To generate and view a build profile, perform the following steps:

  1. With your project open in Android Studio, select View > Tool Windows > Terminal to open a command line at the root of your project.
  2. Perform a clean build by entering the following command. As you profile your build, you should perform a clean build between each build you profile because Gradle skips tasks when inputs to a task (such as source code) don't change. Thus, a second build with no input changes always runs faster because tasks are not being re-run. So running the clean task between your builds ensures that you profile the full build process.
    // On Mac or Linux, run the Gradle wrapper using "./gradlew".
    gradlew clean
    
  3. Execute a debug build of one of your product flavors, such as the "dev" flavor, with the following flags:
    gradlew --profile --recompile-scripts --offline --rerun-tasks assembleFlavorDebug
    
    • --profile: Enables profiling.
    • --recompile-scripts: Forces scripts to be recompiled while bypassing caching.
    • --offline: Disables Gradle from fetching online dependencies. This makes sure than any delays caused by Gradle attempting to update your dependencies don't interfere with your profiling data. You should have already built your project once to make sure Gradle has already downloaded and cached your dependencies.
    • --rerun-tasks: Forces Gradle to rerun all tasks and ignore any task optimizations.
  4. After the build completes, use the Project window navigate to the project-root/build/reports/profile/ directory (as shown in figure 1).

    Figure 1. Project view indicating the location of profile reports.

  5. Right-click the profile-timestamp.html file and select Open in Browser > Default. The report should look similar to the one shown in figure 2. You can inspect each tab in the report to learn about your build, such as the Task Execution tab which shows how long Gradle took to execute each build task.

    Figure 2. Viewing a report in a browser.

  6. Optional: Before making any changes to your project or build configuration, repeat the command in step 3, but omit the --rerun-tasks flag. Because Gradle attempts to save time by not re-executing tasks whose inputs haven't changed (these are indicated as UP-TO-DATE in the Task Execution tab of the report, as shown in figure 3), you can identify which tasks are performing work when they shouldn't be. For example, if the :app:processDevUniversalDebugManifest is not marked as UP-TO-DATE, it may suggest that your build configuration is dynamically updating the manifest with every build.

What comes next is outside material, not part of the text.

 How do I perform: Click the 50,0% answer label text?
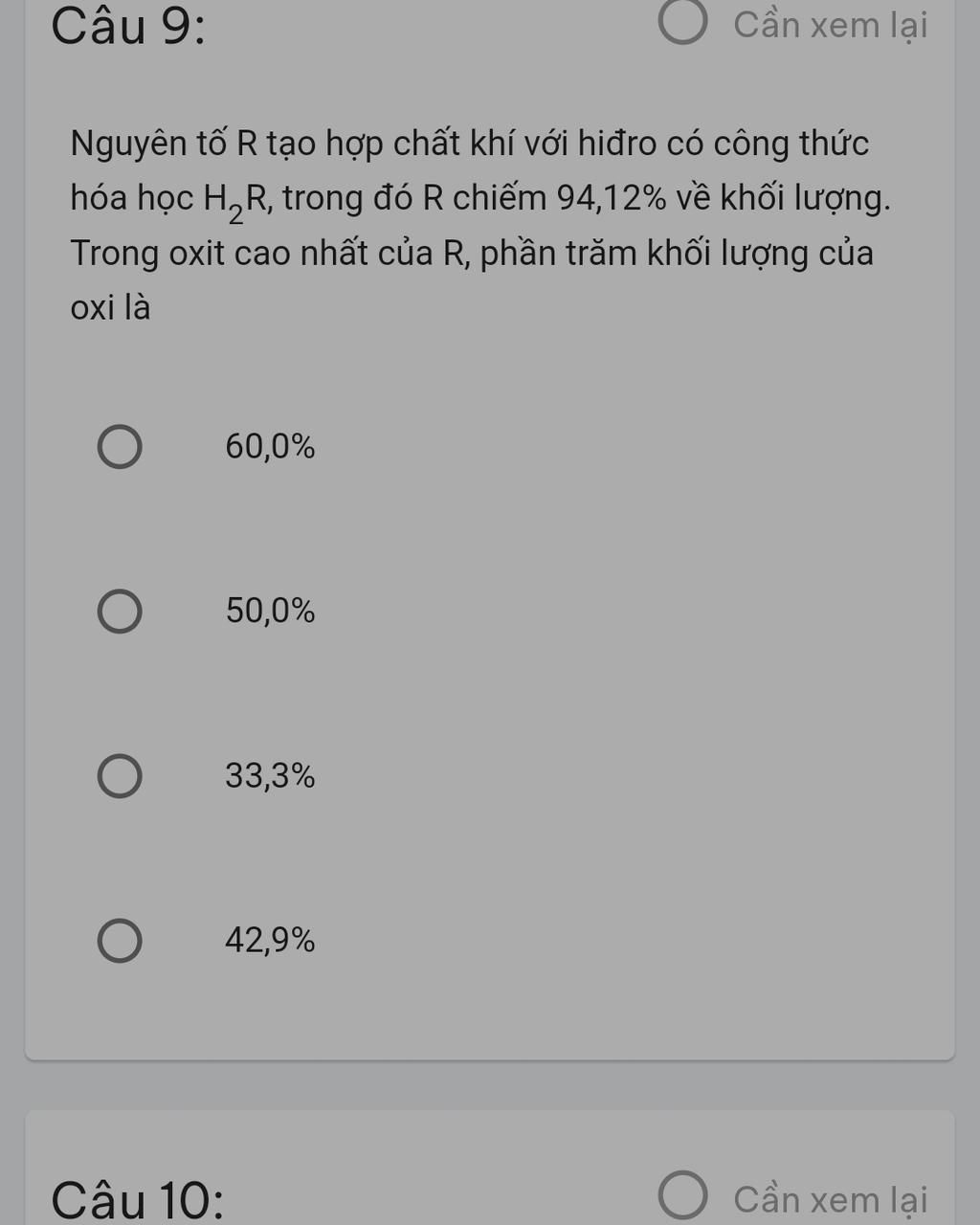270,611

However, some tasks need to run during each build, such as :app:checkDevDebugManifest.

    Figure 3. Viewing task execution results.

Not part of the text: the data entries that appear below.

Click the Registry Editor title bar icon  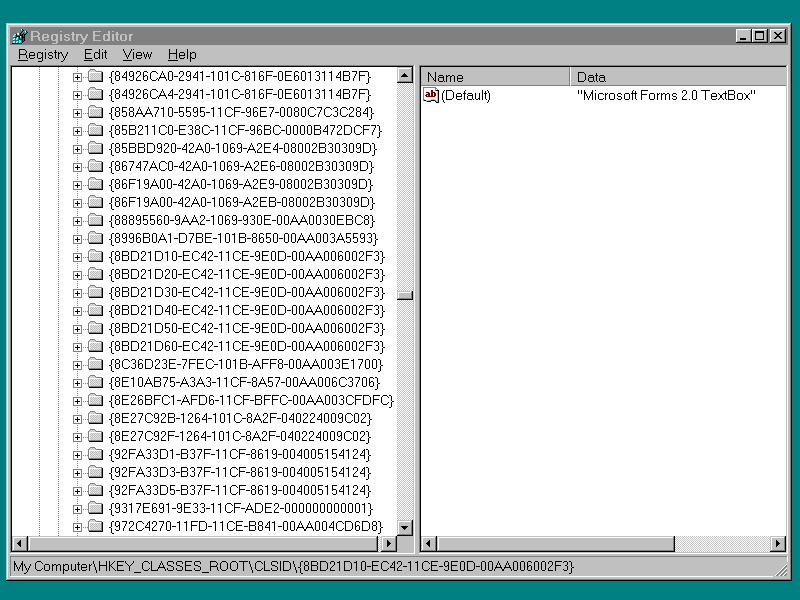tap(19, 36)
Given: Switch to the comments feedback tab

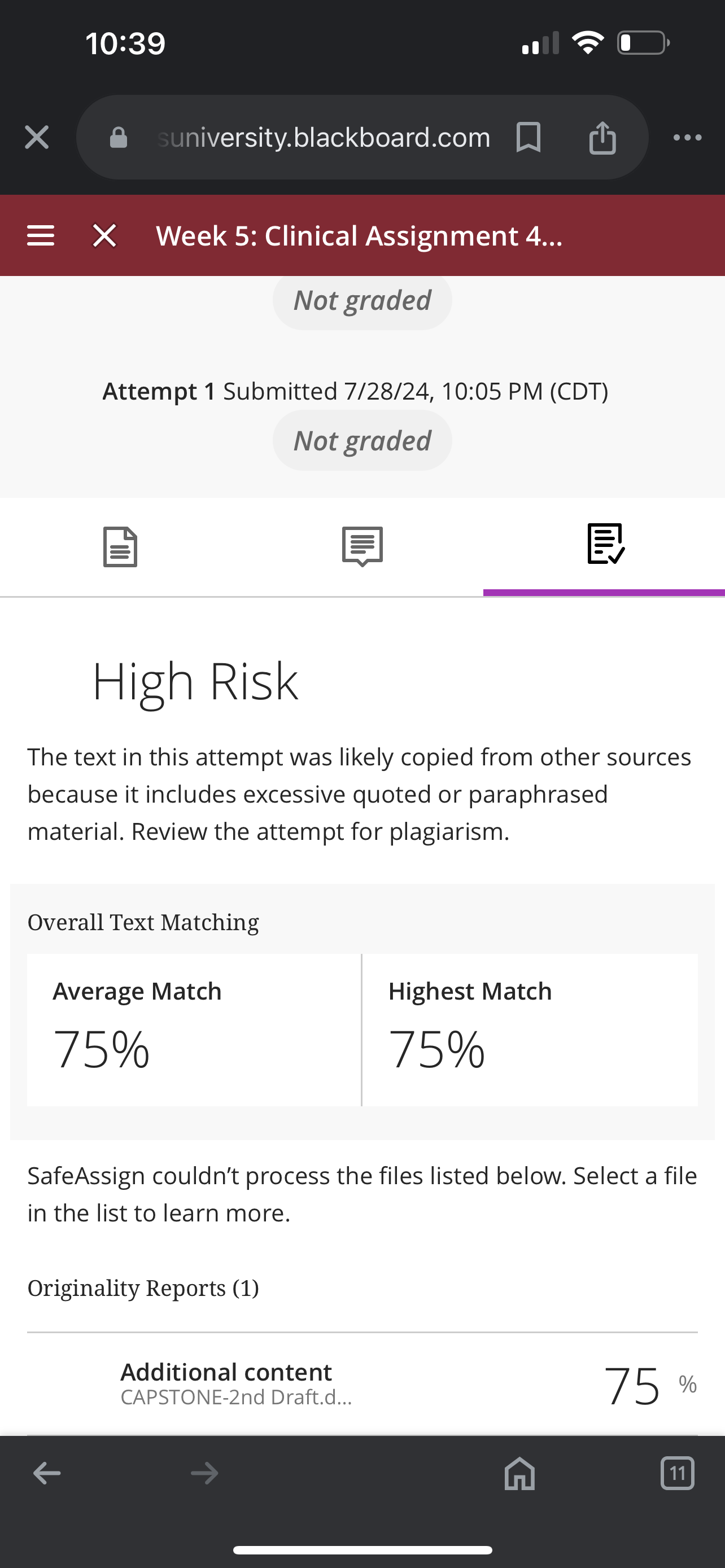Looking at the screenshot, I should (x=362, y=546).
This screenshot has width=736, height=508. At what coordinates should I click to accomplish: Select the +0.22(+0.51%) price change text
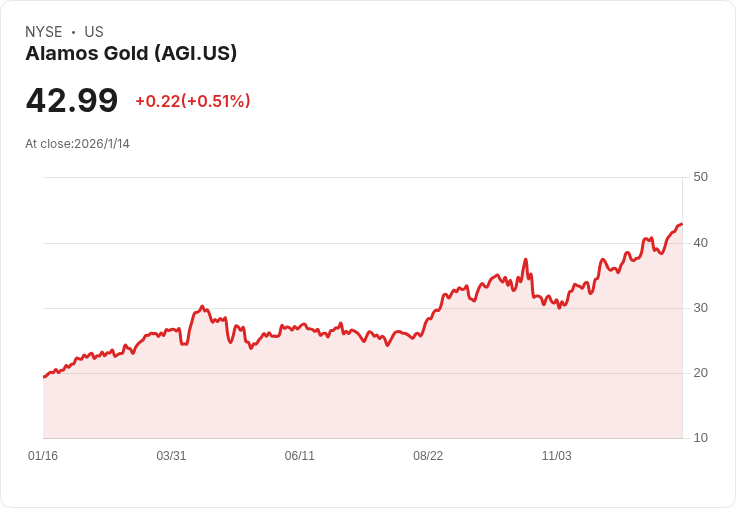pos(193,101)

Now that you have a build profile report, you can begin looking for optimization opportunities by inspecting the information in each tab of the report. Some build settings require experimentation because the benefits may differ between projects and workstations. For example, projects with a large codebase may benefit from using ProGuard to remove unused code and shrink the APK size. However, smaller projects may benefit more from disabling ProGuard altogether. Additionally, increasing the Gradle heap size (using org.gradle.jvmargs) might negatively impact performance on low-memory machines.

After making a change to your build configuration, observe the results of your changes by repeating the steps above and generating a new build profile. For example, figure 4 shows a report for the same sample app after applying some of the basic optimizations described in this page.

Figure 4. Viewing a new report after optimizing the build speed.

Tip: For a more robust profiling tool, consider using Gradle's open-source profiler.